Aaron Herzig, an attorney for the school’s administrators, said school officials should be immune from liability in the boy's death. According to Courthouse News Service, Herzig said the court would be “opening up whole new vistas of liability” for school officials by denying immunity for his clients.
The lawsuit states that the boy was a victim of "aggressive behavior" in at least six incidents during the third grade, but the school only notified his mother about three.
"While CPS Defendants did notify his mother of three of these incidents, they withheld critical information that was needed in order for his mother to protect him from further harm," the lawsuit states. "They also know the history of bullying, violence, and aggression Gabe faced at Carson since the first grade and that the violence against him was increasing to such an extent it was impacting his ability to learn."
School officials said they didn't ignore a pattern of bullying and they didn't do anything to increase the risk of danger to the boy, The Washington Post reported.
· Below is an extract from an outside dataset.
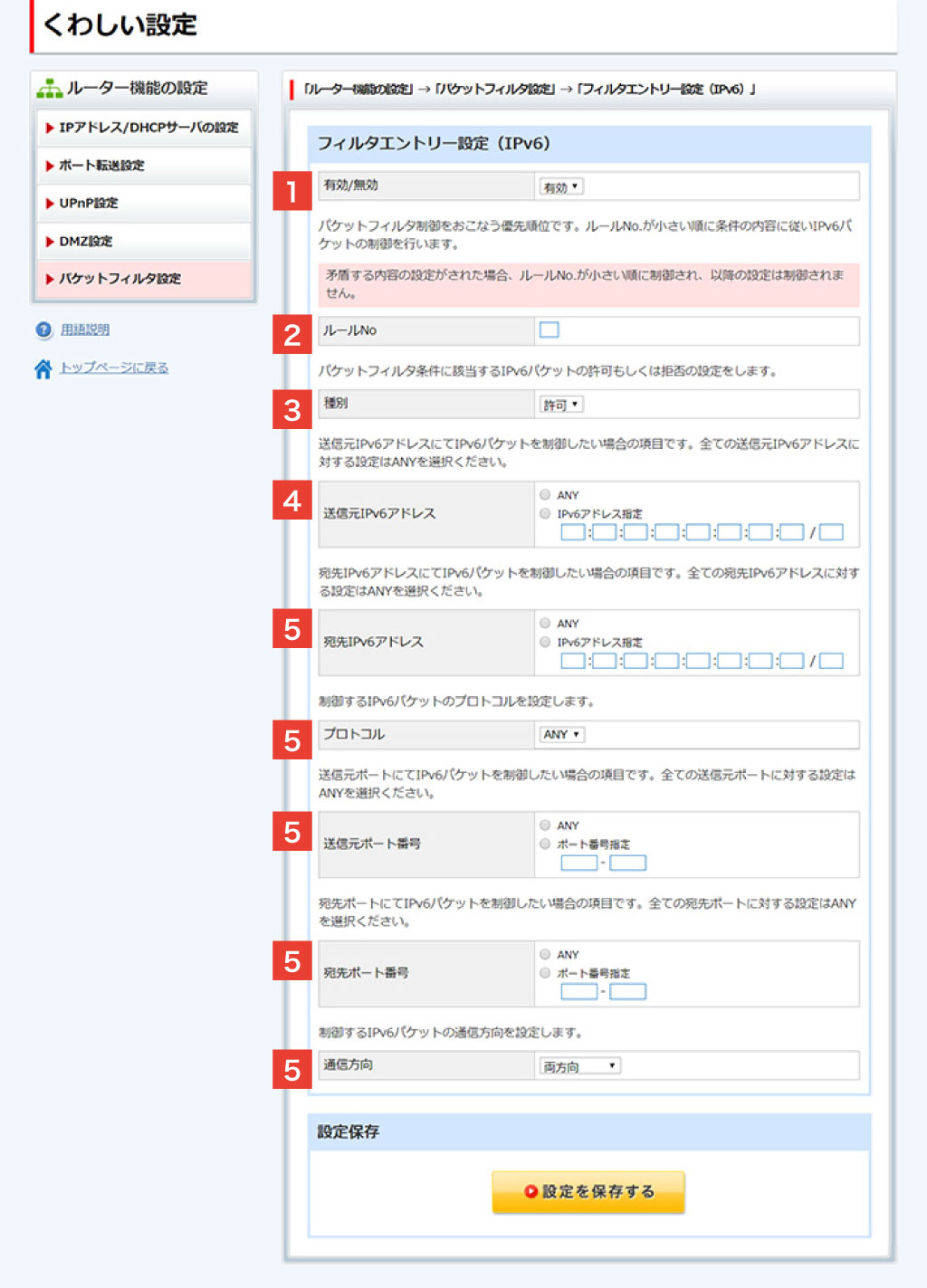Click the red number 4 marker next to 送信元IPv6アドレス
The lawsuit describes Gabriel as a boy who loved to fish with his mother, play games with his father, sing and dance and play sports.
“Until she gave birth to Gabe, Cornelia Reynolds had no idea how much love she had to give,” the lawsuit states. “Cornelia misses her only child every day. Her life is empty without her only child, her best friend.”
The judges will now decide whether to affirm a trial court’s refusal to dismiss the wrongful death lawsuit.
According to The Washington Post, suicide among people from 10-24 years old increased by 56% from 2007-2017. About 33 kids from ages 5 to 11 die by suicide every year, making it the third-leading cause of death for that age group, the American Psychological Association reported in 2016.
Suicides for Black children particularly have increased by alarming rates as Blavity previously reported.
From 2001 to 2017, suicide rates for Black girls between 13 and 19 years old have doubled. For Black boys in the same age group over the same period, these rates have increased by 60% as an NBC News report relayed.